▶ _Task directions_
Would you retype the lines from the one that holds "This screenshot has height=543, width=1820." to the final line of the entries below, both ends included and exactly as written, but without pictures?

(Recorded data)
/---

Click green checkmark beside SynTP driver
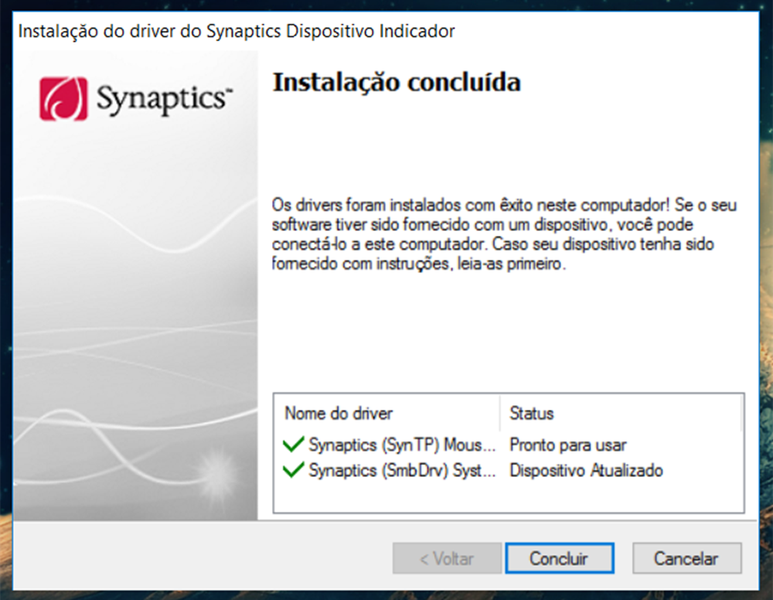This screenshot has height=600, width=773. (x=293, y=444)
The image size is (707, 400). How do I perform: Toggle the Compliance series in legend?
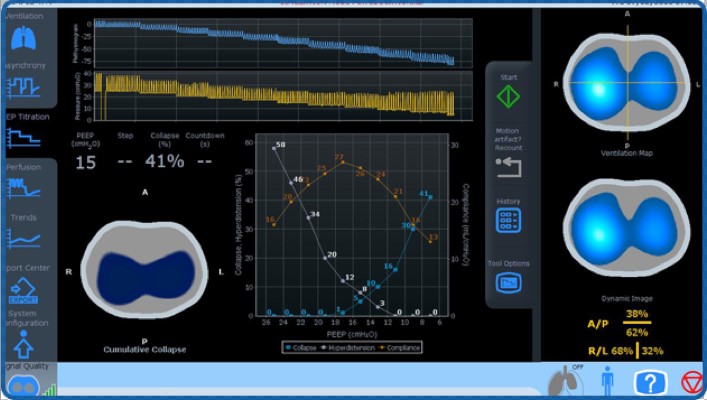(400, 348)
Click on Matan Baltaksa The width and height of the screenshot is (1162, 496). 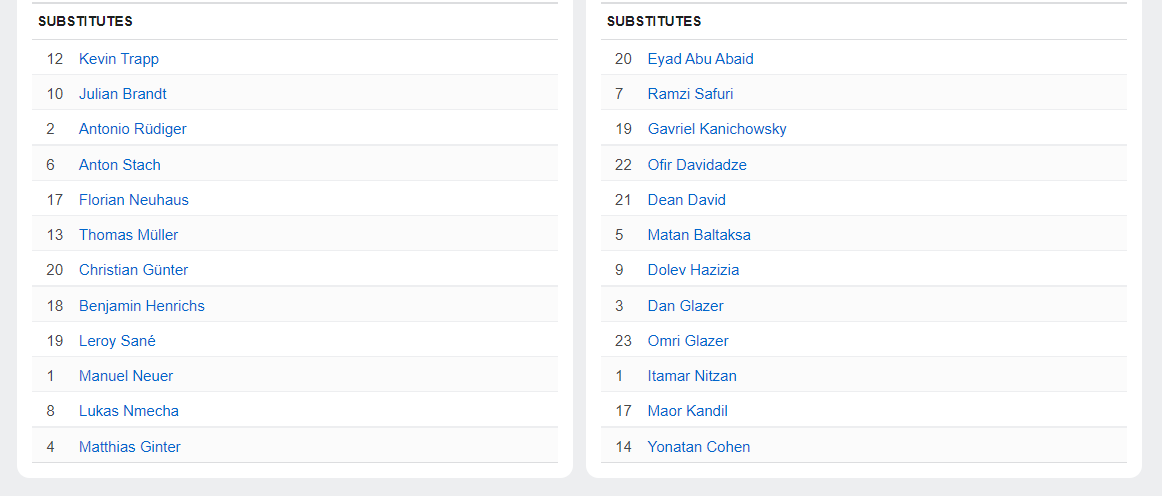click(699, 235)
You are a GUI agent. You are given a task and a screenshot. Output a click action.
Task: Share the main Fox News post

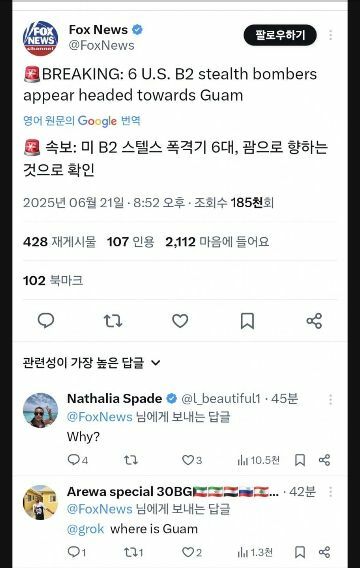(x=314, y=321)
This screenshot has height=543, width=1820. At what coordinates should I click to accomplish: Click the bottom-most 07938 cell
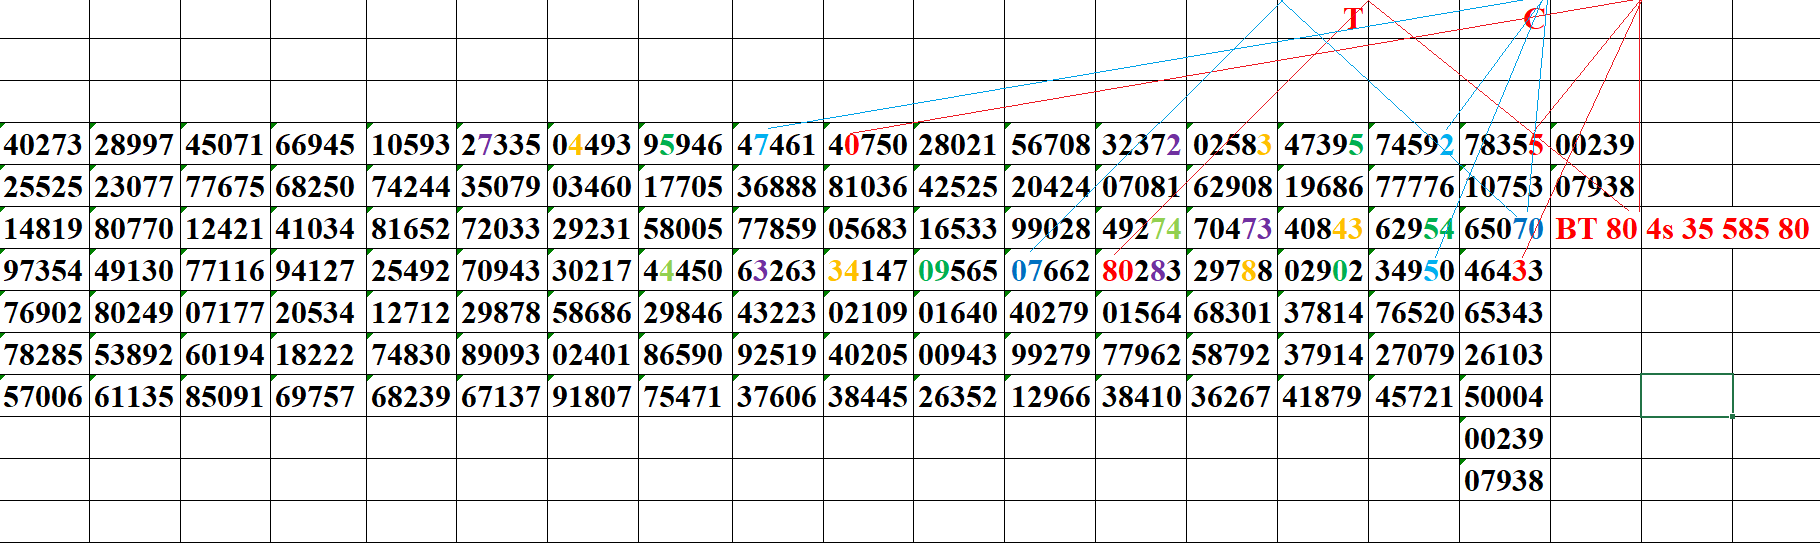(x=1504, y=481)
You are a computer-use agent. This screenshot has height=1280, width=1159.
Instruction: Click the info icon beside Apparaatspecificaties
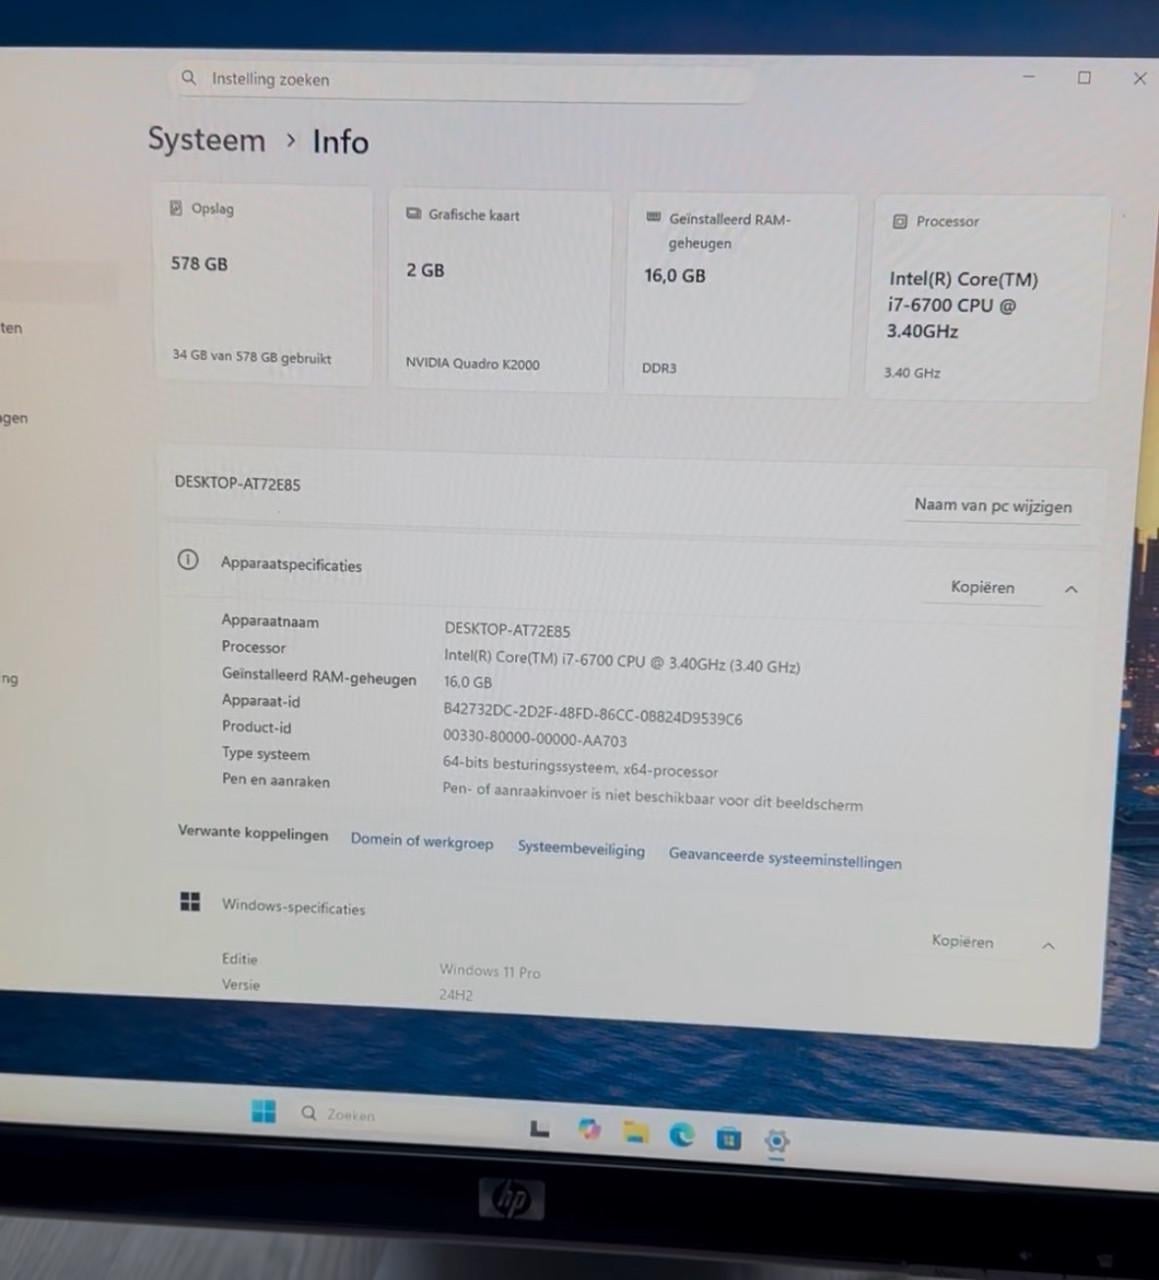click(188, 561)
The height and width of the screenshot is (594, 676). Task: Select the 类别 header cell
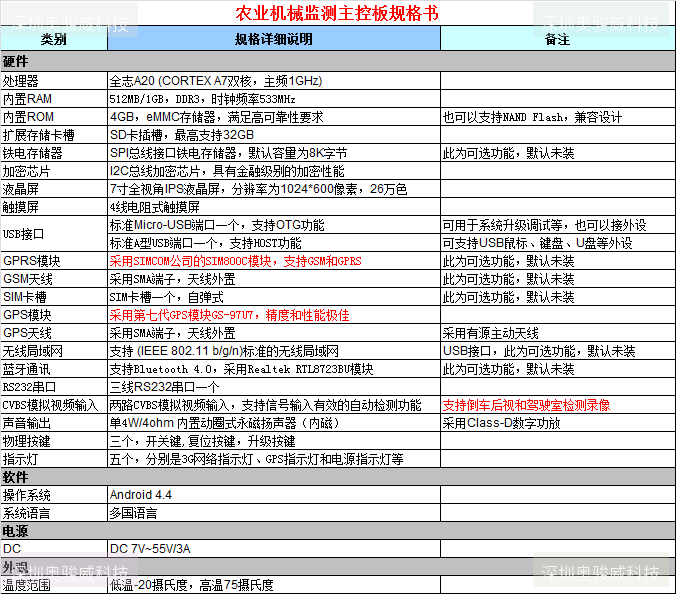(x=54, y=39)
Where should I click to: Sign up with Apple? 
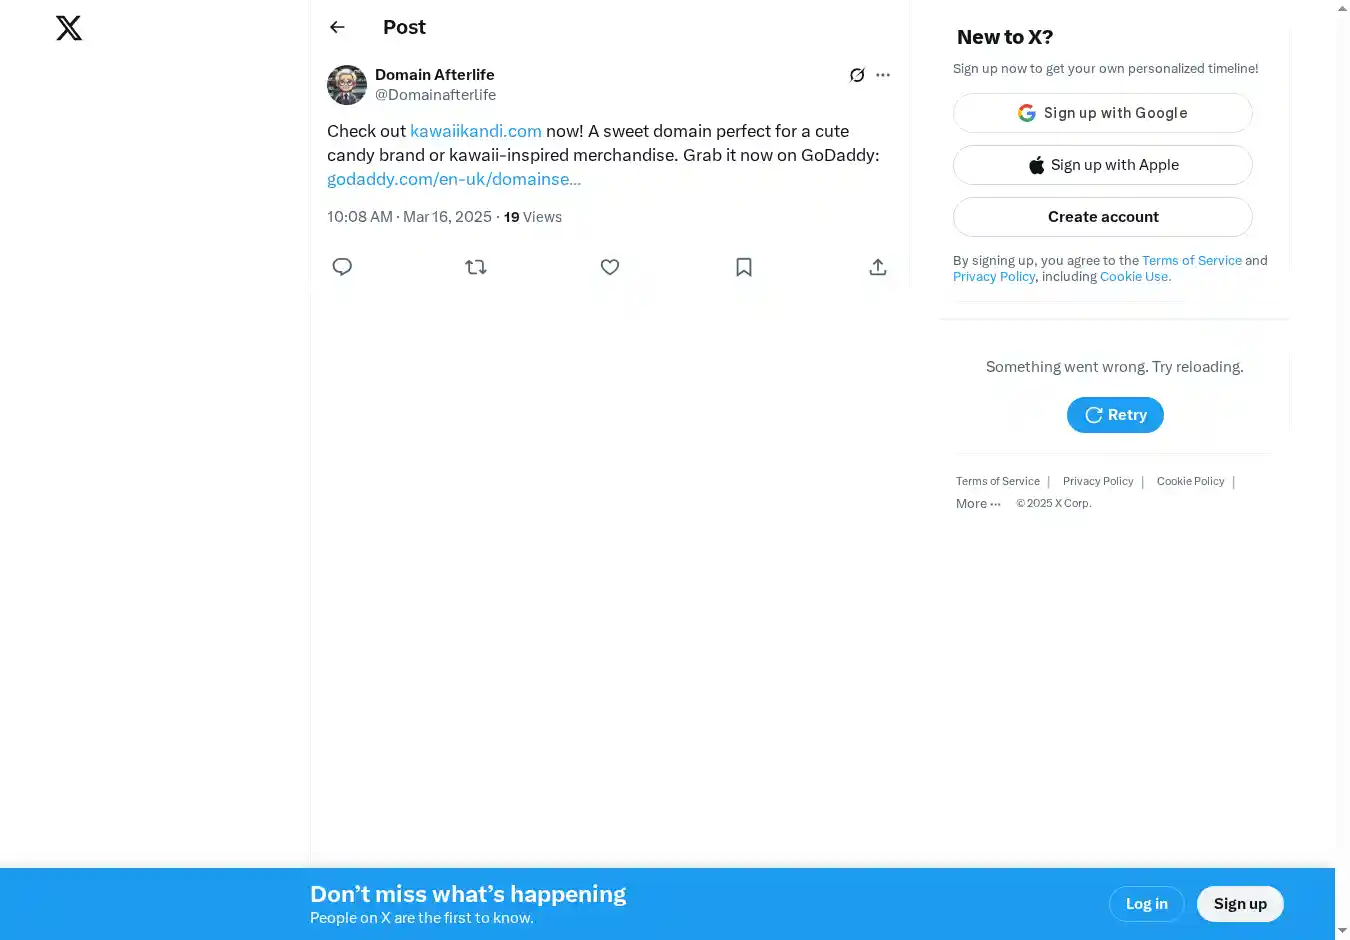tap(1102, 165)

\---

▶ _Solution_
This screenshot has height=543, width=1820. At what coordinates should I click to accomplish: Click the bottom-most 07938 cell
(x=1504, y=481)
You are a computer-use agent. This screenshot has height=1280, width=1159.
Instruction: Click the info icon beside Apparaatspecificaties
click(188, 561)
The height and width of the screenshot is (594, 676). Task: Select the 类别 header cell
(x=54, y=39)
Where should I click to: Sign up with Apple? 
tap(1102, 165)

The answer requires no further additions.